→ EXERCISE
Repeat all the rows below, replacing "GUI agent" with "screen agent" wherever it appears and leaving everything else unchanged.

→ THE DATA
####################
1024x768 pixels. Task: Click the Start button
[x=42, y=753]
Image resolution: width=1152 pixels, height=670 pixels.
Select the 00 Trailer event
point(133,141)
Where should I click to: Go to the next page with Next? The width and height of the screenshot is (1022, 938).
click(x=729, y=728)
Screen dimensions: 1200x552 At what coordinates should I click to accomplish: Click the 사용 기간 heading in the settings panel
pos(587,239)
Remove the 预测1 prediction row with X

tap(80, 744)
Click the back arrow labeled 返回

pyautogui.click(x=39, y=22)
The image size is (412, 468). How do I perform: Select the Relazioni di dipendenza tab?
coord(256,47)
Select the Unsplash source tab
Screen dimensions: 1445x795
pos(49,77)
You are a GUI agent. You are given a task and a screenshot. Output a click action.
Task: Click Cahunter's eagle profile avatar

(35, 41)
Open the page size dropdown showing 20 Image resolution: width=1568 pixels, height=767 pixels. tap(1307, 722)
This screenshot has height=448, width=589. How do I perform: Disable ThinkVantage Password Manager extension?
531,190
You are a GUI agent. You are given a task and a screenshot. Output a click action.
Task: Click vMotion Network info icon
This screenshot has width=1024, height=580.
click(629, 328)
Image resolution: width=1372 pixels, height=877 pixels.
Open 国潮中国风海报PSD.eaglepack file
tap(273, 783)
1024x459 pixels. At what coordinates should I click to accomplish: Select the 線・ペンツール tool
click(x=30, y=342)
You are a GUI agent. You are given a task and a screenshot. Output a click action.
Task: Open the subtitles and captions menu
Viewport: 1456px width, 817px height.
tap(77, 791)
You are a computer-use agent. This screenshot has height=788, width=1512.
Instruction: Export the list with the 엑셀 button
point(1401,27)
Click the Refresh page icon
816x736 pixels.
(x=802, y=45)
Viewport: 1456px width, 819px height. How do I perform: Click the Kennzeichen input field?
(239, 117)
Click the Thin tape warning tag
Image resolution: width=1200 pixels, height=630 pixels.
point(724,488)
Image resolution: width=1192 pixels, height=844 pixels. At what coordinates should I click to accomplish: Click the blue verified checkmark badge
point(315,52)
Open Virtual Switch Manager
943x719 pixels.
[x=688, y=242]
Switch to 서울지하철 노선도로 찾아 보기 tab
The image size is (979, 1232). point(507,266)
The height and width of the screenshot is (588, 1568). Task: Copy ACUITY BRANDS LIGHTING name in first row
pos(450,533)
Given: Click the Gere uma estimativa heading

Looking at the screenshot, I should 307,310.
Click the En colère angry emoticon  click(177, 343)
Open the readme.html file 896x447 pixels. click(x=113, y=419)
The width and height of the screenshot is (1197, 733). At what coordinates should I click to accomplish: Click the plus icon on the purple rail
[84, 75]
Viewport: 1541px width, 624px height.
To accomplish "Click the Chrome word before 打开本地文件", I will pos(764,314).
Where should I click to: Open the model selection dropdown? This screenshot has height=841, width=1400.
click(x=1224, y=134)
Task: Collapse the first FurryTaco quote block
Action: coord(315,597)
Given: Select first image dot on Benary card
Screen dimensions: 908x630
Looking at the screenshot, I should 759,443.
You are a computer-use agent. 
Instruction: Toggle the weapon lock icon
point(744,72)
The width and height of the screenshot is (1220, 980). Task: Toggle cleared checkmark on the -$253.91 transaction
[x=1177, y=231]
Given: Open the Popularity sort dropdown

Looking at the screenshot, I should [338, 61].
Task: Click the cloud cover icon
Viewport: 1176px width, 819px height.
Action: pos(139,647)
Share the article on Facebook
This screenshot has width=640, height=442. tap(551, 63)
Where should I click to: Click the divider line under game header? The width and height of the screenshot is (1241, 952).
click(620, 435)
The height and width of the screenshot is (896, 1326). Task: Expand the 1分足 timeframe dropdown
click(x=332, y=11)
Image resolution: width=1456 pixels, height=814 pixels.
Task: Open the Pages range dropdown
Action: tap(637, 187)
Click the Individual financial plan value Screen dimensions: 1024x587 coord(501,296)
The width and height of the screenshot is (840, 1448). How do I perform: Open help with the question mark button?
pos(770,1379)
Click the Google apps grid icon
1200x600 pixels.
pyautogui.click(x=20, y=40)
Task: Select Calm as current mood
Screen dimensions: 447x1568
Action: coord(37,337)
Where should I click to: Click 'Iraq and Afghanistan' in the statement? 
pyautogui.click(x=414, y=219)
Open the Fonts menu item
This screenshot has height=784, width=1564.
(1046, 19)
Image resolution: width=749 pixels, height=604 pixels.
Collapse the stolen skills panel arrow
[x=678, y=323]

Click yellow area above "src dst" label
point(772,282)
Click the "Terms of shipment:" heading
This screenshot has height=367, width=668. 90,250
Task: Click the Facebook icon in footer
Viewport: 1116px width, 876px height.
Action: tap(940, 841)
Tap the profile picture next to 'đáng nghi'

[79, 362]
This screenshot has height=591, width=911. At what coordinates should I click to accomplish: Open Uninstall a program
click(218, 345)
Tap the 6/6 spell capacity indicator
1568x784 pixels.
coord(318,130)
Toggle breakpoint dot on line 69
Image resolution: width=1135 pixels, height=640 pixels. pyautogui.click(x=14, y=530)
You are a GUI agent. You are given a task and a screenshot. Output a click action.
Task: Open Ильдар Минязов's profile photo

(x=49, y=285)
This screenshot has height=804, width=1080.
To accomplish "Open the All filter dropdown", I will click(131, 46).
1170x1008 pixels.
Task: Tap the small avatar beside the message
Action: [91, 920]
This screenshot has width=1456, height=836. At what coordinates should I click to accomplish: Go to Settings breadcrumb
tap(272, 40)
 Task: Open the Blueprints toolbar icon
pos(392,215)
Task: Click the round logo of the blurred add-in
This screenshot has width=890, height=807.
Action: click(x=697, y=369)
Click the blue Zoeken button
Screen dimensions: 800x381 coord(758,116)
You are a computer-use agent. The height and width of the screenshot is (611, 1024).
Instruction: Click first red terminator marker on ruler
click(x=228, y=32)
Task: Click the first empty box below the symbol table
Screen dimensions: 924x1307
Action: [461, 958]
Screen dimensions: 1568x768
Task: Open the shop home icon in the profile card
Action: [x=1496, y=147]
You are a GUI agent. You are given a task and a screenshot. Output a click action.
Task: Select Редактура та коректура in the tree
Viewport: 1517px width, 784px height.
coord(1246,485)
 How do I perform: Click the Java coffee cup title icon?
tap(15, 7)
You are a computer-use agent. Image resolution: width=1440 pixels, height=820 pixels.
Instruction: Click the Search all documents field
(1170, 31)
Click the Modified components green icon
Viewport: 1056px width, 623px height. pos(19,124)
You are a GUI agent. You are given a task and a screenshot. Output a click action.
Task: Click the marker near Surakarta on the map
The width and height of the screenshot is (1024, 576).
####################
→ OUTPUT OF THE EXERCISE
1024x768 pixels. Task: Click the Start button
[x=42, y=753]
Image resolution: width=1152 pixels, height=670 pixels.
Select the 00 Trailer event
point(133,141)
Where should I click to: Go to the next page with Next? The width and height of the screenshot is (1022, 938).
click(x=729, y=728)
Screen dimensions: 1200x552 At what coordinates should I click to accomplish: Click the 사용 기간 heading in the settings panel
pos(587,239)
Remove the 预测1 prediction row with X

tap(80, 744)
Click the back arrow labeled 返回

pyautogui.click(x=39, y=22)
The image size is (412, 468). How do I perform: Select the Relazioni di dipendenza tab?
coord(256,47)
Select the Unsplash source tab
Screen dimensions: 1445x795
pos(49,77)
You are a screen agent. You are given a task and a screenshot. Output a click action.
Task: Click Cahunter's eagle profile avatar

(35, 41)
Open the page size dropdown showing 20 Image resolution: width=1568 pixels, height=767 pixels. tap(1307, 722)
This screenshot has height=448, width=589. How do I perform: Disable ThinkVantage Password Manager extension?
531,190
You are a screen agent. You are given a task and a screenshot. Output a click action.
Task: Click vMotion Network info icon
This screenshot has width=1024, height=580.
click(629, 328)
Image resolution: width=1372 pixels, height=877 pixels.
Open 国潮中国风海报PSD.eaglepack file
tap(273, 783)
1024x459 pixels. At what coordinates should I click to accomplish: Select the 線・ペンツール tool
click(x=30, y=342)
You are a screen agent. You are given a task and a screenshot. Output a click action.
Task: Open the subtitles and captions menu
Viewport: 1456px width, 817px height.
tap(77, 791)
You are a computer-use agent. This screenshot has height=788, width=1512.
Instruction: Export the list with the 엑셀 button
point(1401,27)
Click the Refresh page icon
816x736 pixels.
(x=802, y=45)
Viewport: 1456px width, 819px height. How do I perform: Click the Kennzeichen input field?
(239, 117)
Click the Thin tape warning tag
Image resolution: width=1200 pixels, height=630 pixels.
point(724,488)
Image resolution: width=1192 pixels, height=844 pixels. At what coordinates should I click to accomplish: Click the blue verified checkmark badge
point(315,52)
Open Virtual Switch Manager
943x719 pixels.
[x=688, y=242]
Switch to 서울지하철 노선도로 찾아 보기 tab
The image size is (979, 1232). point(507,266)
The height and width of the screenshot is (588, 1568). Task: Copy ACUITY BRANDS LIGHTING name in first row
pos(450,533)
Given: Click the Gere uma estimativa heading

Looking at the screenshot, I should 307,310.
Click the En colère angry emoticon  click(177, 343)
Open the readme.html file 896x447 pixels. click(x=113, y=419)
The width and height of the screenshot is (1197, 733). At what coordinates should I click to accomplish: Click the plus icon on the purple rail
[84, 75]
Viewport: 1541px width, 624px height.
To accomplish "Click the Chrome word before 打开本地文件", I will pos(764,314).
Where should I click to: Open the model selection dropdown? This screenshot has height=841, width=1400.
click(x=1224, y=134)
Task: Collapse the first FurryTaco quote block
Action: coord(315,597)
Given: Select first image dot on Benary card
Screen dimensions: 908x630
Looking at the screenshot, I should 759,443.
You are a computer-use agent. 
Instruction: Toggle the weapon lock icon
point(744,72)
The width and height of the screenshot is (1220, 980). Task: Toggle cleared checkmark on the -$253.91 transaction
[x=1177, y=231]
Given: Open the Popularity sort dropdown

Looking at the screenshot, I should [338, 61].
Task: Click the cloud cover icon
Viewport: 1176px width, 819px height.
Action: pos(139,647)
Share the article on Facebook
This screenshot has width=640, height=442. tap(551, 63)
Where should I click to: Click the divider line under game header? The width and height of the screenshot is (1241, 952).
click(620, 435)
The height and width of the screenshot is (896, 1326). Task: Expand the 1分足 timeframe dropdown
click(x=332, y=11)
Image resolution: width=1456 pixels, height=814 pixels.
Task: Open the Pages range dropdown
Action: tap(637, 187)
Click the Individual financial plan value Screen dimensions: 1024x587 coord(501,296)
The width and height of the screenshot is (840, 1448). How do I perform: Open help with the question mark button?
pos(770,1379)
Click the Google apps grid icon
1200x600 pixels.
pyautogui.click(x=20, y=40)
Task: Select Calm as current mood
Screen dimensions: 447x1568
Action: coord(37,337)
Where should I click to: Click 'Iraq and Afghanistan' in the statement? 
pyautogui.click(x=414, y=219)
Open the Fonts menu item
This screenshot has height=784, width=1564.
(1046, 19)
Image resolution: width=749 pixels, height=604 pixels.
Collapse the stolen skills panel arrow
[x=678, y=323]

Click yellow area above "src dst" label
point(772,282)
Click the "Terms of shipment:" heading
This screenshot has height=367, width=668. 90,250
Task: Click the Facebook icon in footer
Viewport: 1116px width, 876px height.
Action: tap(940, 841)
Tap the profile picture next to 'đáng nghi'

[79, 362]
This screenshot has height=591, width=911. At what coordinates should I click to accomplish: Open Uninstall a program
click(218, 345)
Tap the 6/6 spell capacity indicator
1568x784 pixels.
coord(318,130)
Toggle breakpoint dot on line 69
Image resolution: width=1135 pixels, height=640 pixels. pyautogui.click(x=14, y=530)
You are a screen agent. You are given a task and a screenshot. Output a click action.
Task: Open Ильдар Минязов's profile photo

(x=49, y=285)
This screenshot has height=804, width=1080.
To accomplish "Open the All filter dropdown", I will click(131, 46).
1170x1008 pixels.
Task: Tap the small avatar beside the message
Action: [91, 920]
This screenshot has width=1456, height=836. At what coordinates should I click to accomplish: Go to Settings breadcrumb
tap(272, 40)
 Task: Open the Blueprints toolbar icon
pos(392,215)
Task: Click the round logo of the blurred add-in
This screenshot has width=890, height=807.
Action: click(x=697, y=369)
Click the blue Zoeken button
Screen dimensions: 800x381 coord(758,116)
You are a computer-use agent. The height and width of the screenshot is (611, 1024).
Instruction: Click first red terminator marker on ruler
click(x=228, y=32)
Task: Click the first empty box below the symbol table
Screen dimensions: 924x1307
Action: [461, 958]
Screen dimensions: 1568x768
Task: Open the shop home icon in the profile card
Action: [x=1496, y=147]
You are a screen agent. You are given a task and a screenshot. Output a click action.
Task: Select Редактура та коректура in the tree
Viewport: 1517px width, 784px height.
coord(1246,485)
 How do I perform: Click the Java coffee cup title icon?
tap(15, 7)
You are a computer-use agent. Image resolution: width=1440 pixels, height=820 pixels.
Instruction: Click the Search all documents field
(1170, 31)
Click the Modified components green icon
Viewport: 1056px width, 623px height. pos(19,124)
You are a screen agent. You are given a task and a screenshot. Output a click action.
Task: Click the marker near Surakarta on the map
The width and height of the screenshot is (1024, 576).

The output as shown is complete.